───── Records provided
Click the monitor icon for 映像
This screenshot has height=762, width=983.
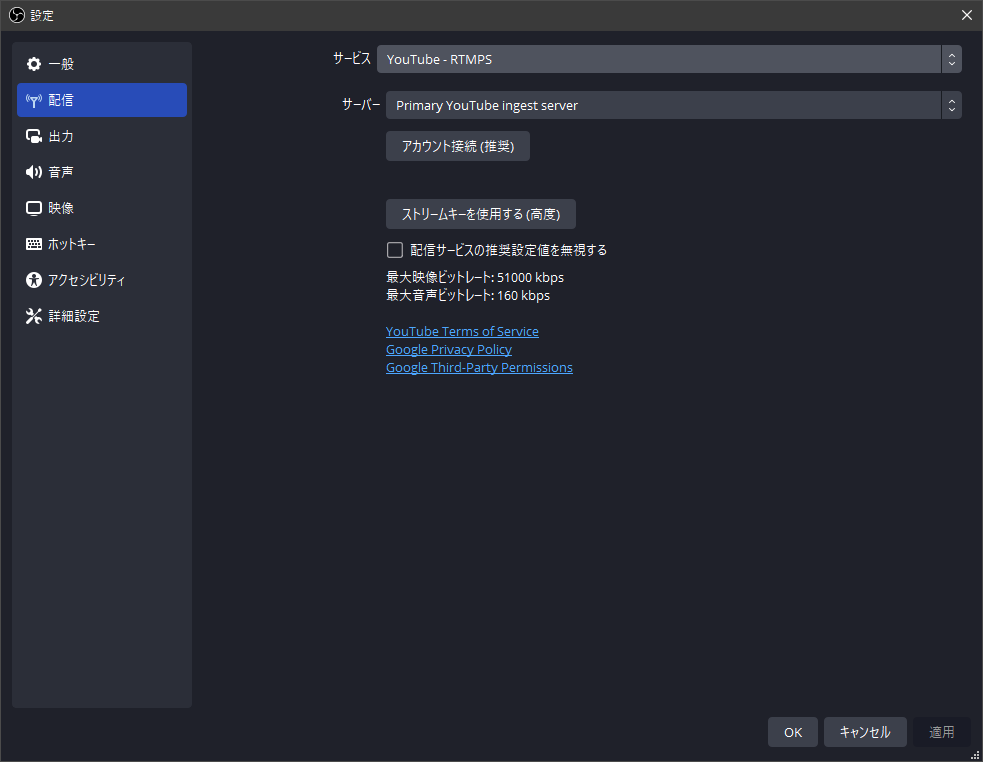click(x=34, y=208)
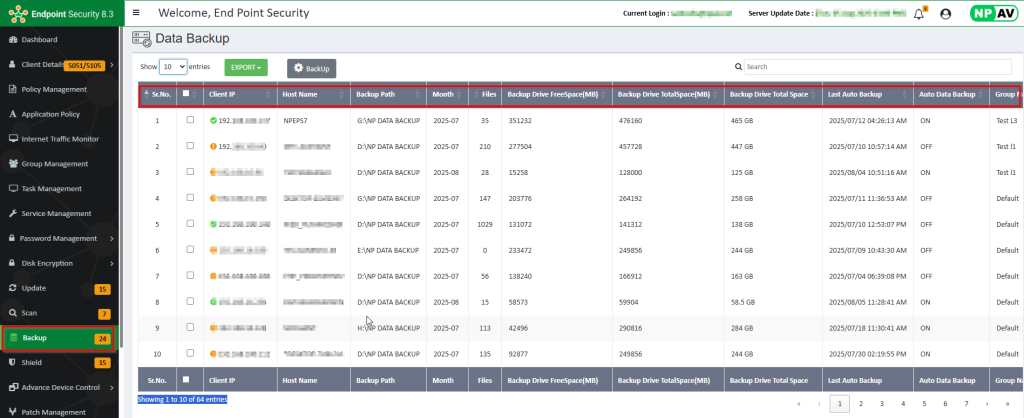This screenshot has height=418, width=1024.
Task: Click the Disk Encryption lock icon
Action: tap(12, 263)
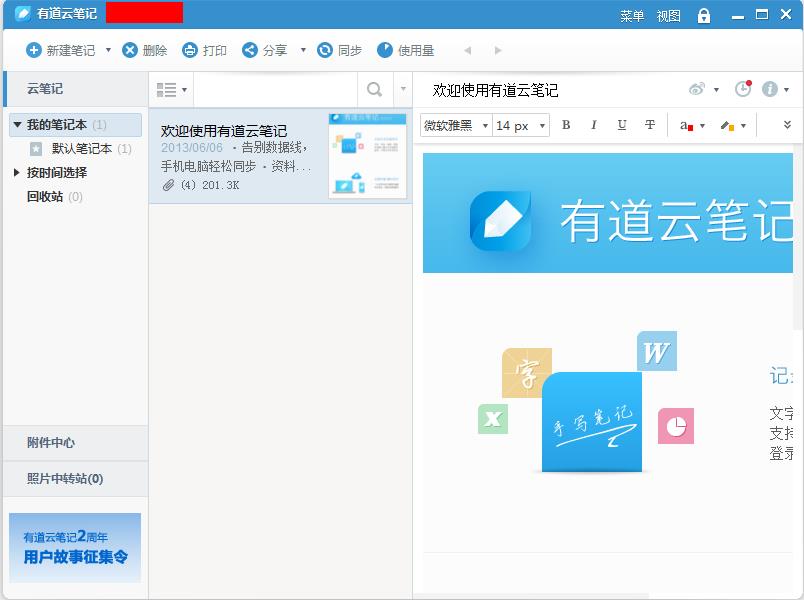
Task: Toggle strikethrough formatting
Action: click(x=648, y=126)
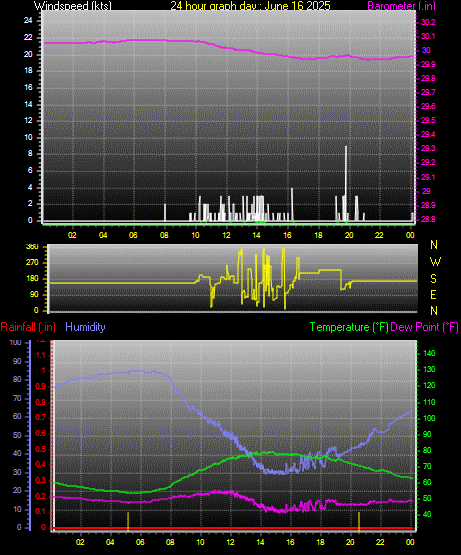Click the 30.2 barometer scale value
461x555 pixels.
coord(428,22)
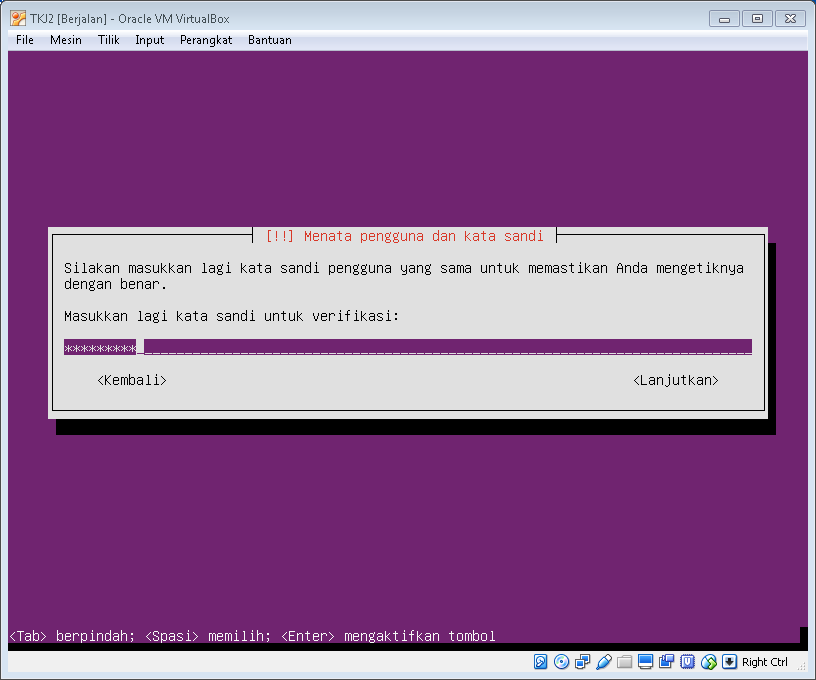Toggle the mouse integration status icon

click(x=708, y=662)
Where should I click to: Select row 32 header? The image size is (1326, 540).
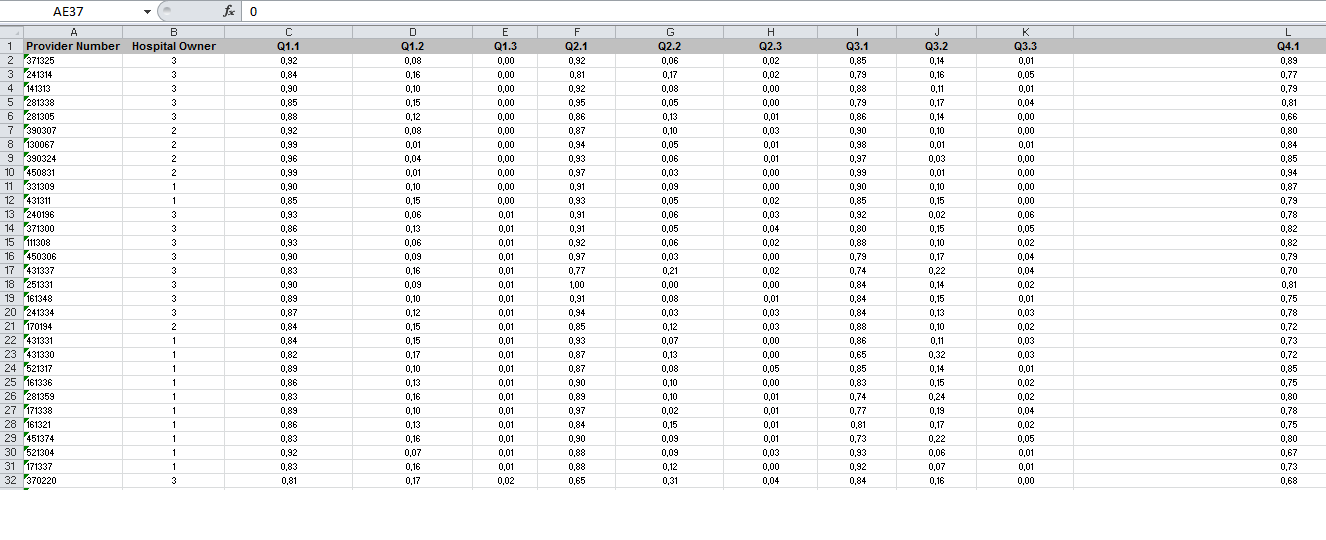(11, 481)
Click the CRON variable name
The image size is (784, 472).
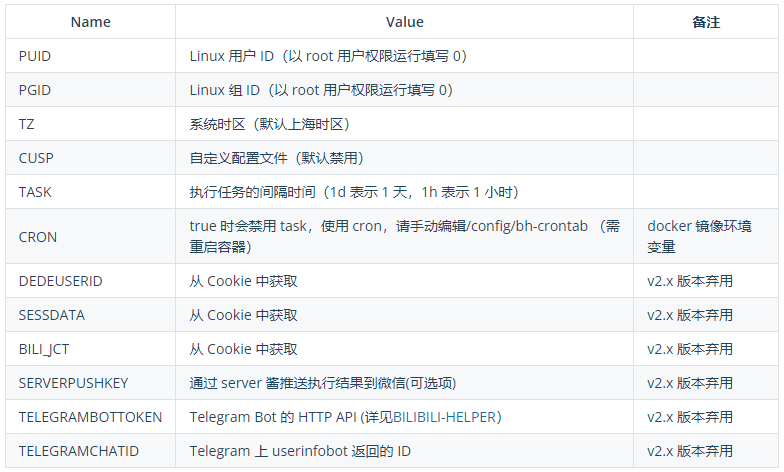[x=38, y=237]
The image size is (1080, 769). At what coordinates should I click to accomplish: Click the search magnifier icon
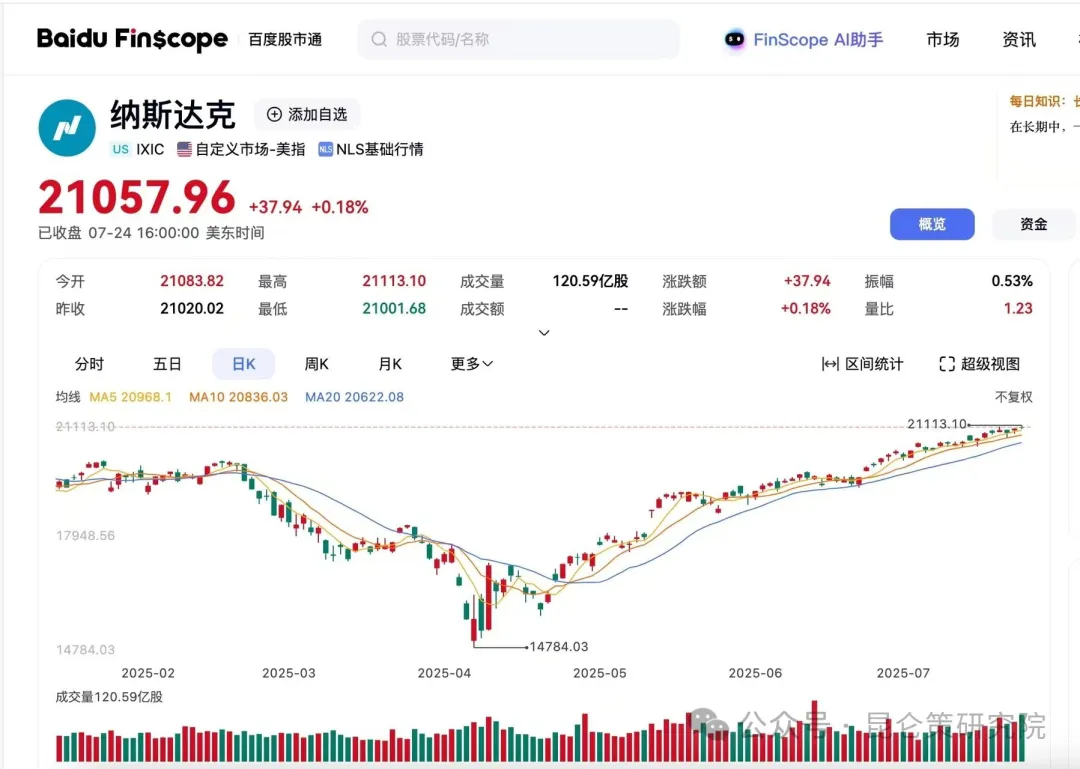point(379,40)
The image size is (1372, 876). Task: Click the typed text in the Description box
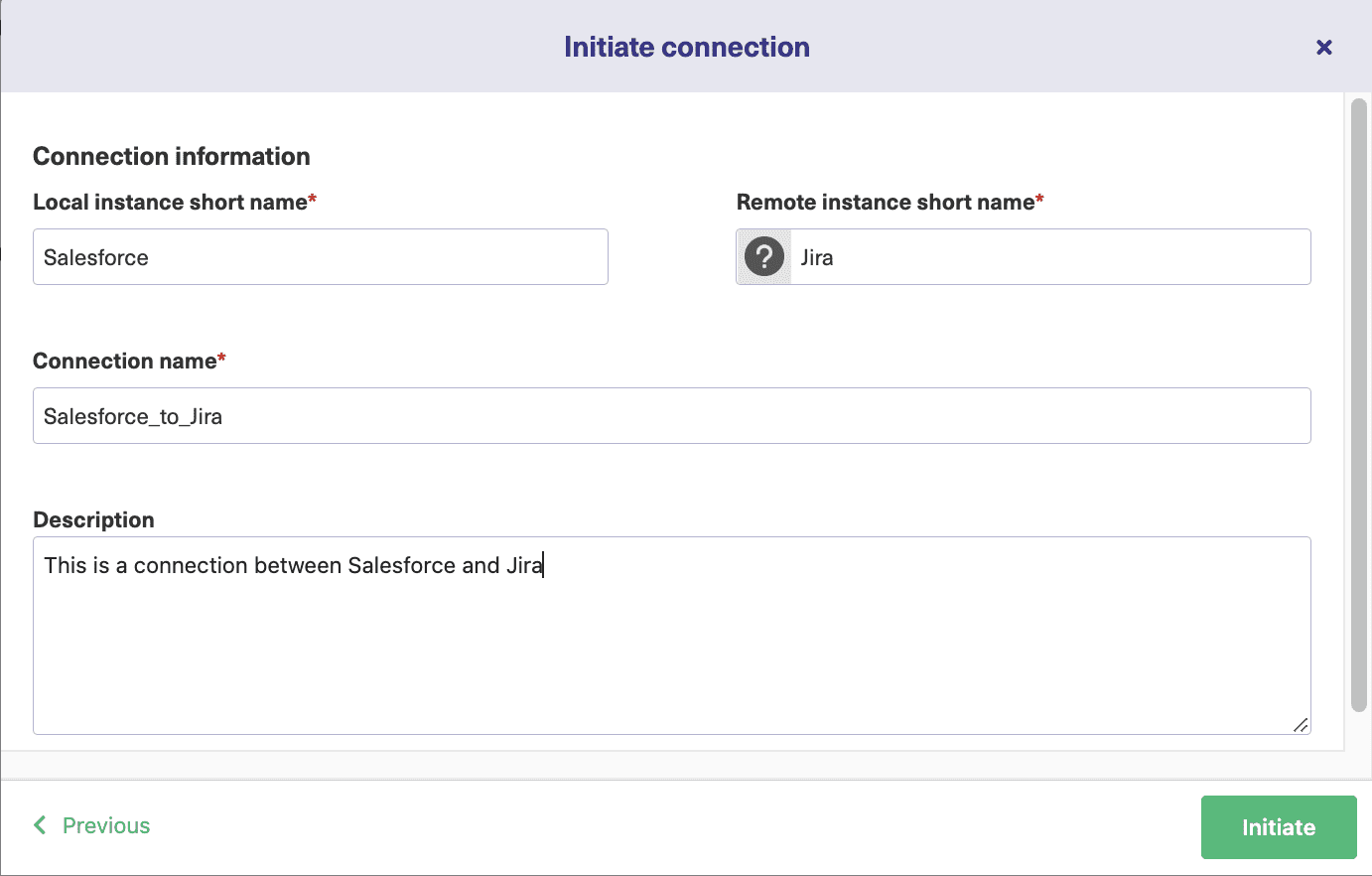[293, 565]
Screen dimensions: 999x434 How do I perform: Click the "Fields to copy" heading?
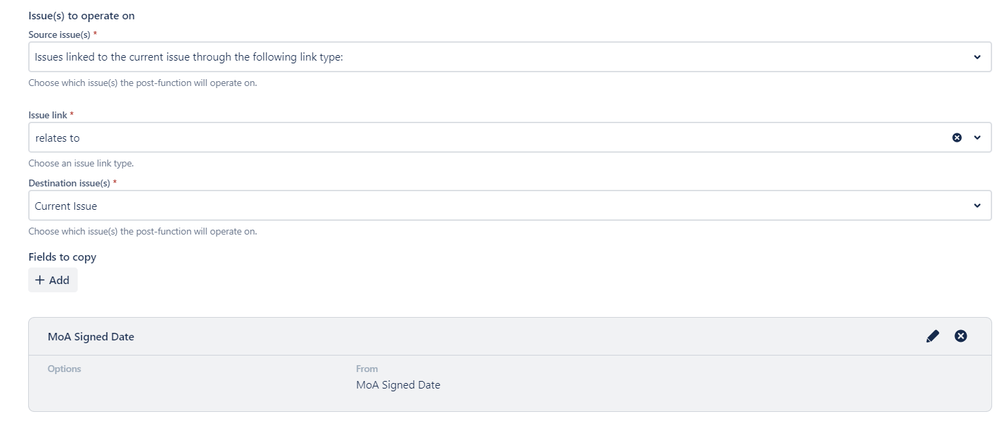[x=62, y=257]
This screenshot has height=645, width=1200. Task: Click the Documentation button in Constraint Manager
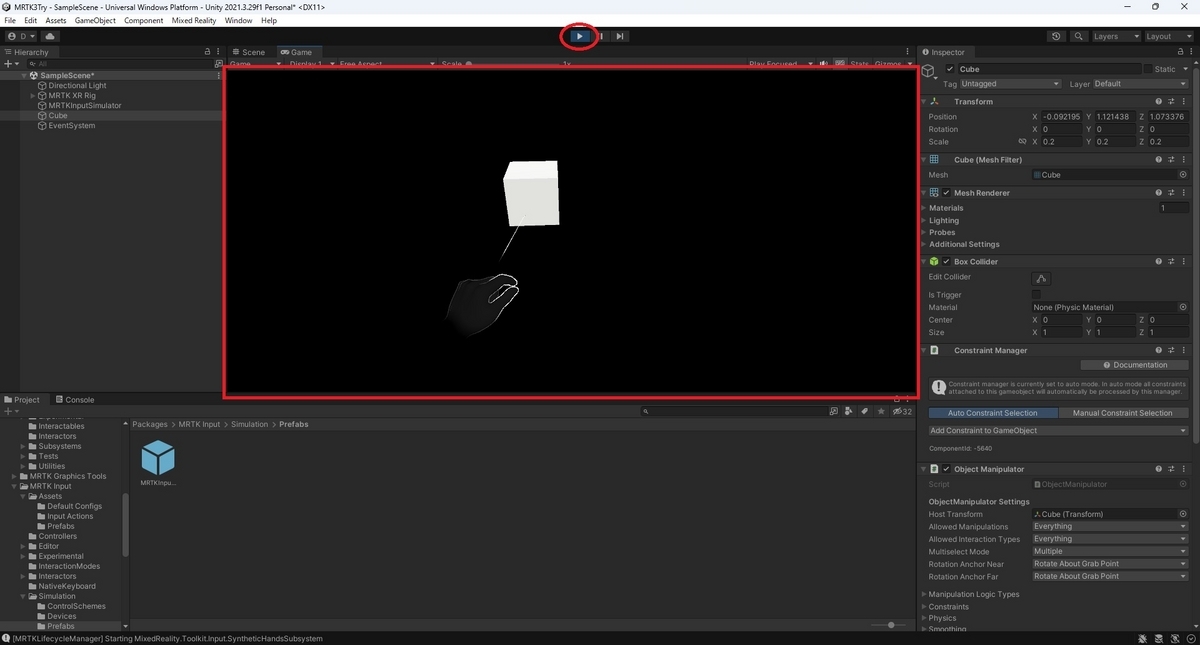pos(1134,364)
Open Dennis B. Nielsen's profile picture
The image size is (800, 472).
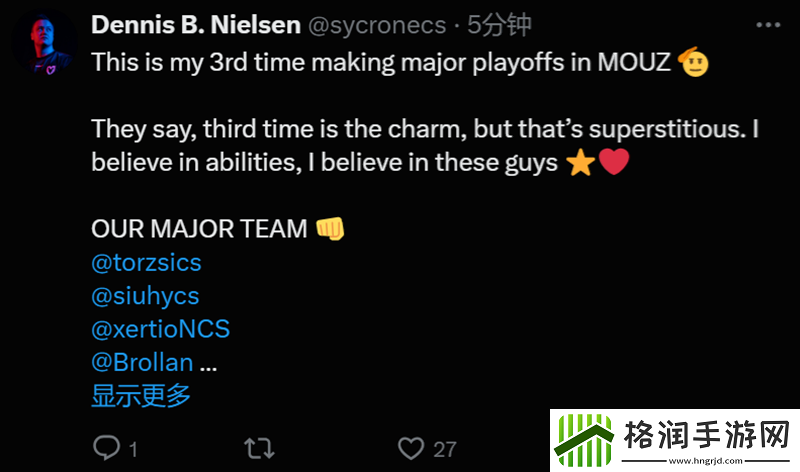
──────────
## [Assignment]
Starting at the line with "The image size is (1372, 876)." and stopping at the final line of the material, reproduce each line exactly, both ends included. Leave the pictures out.

## [Answer for this exercise]
The image size is (1372, 876). Task: Click the typed text in the Description box
[293, 565]
Screen dimensions: 999x434 How do I perform: Click the "Fields to copy" heading?
[x=62, y=257]
This screenshot has height=645, width=1200. Task: Click the Documentation button in Constraint Manager
pos(1134,364)
Open Dennis B. Nielsen's profile picture
The image size is (800, 472).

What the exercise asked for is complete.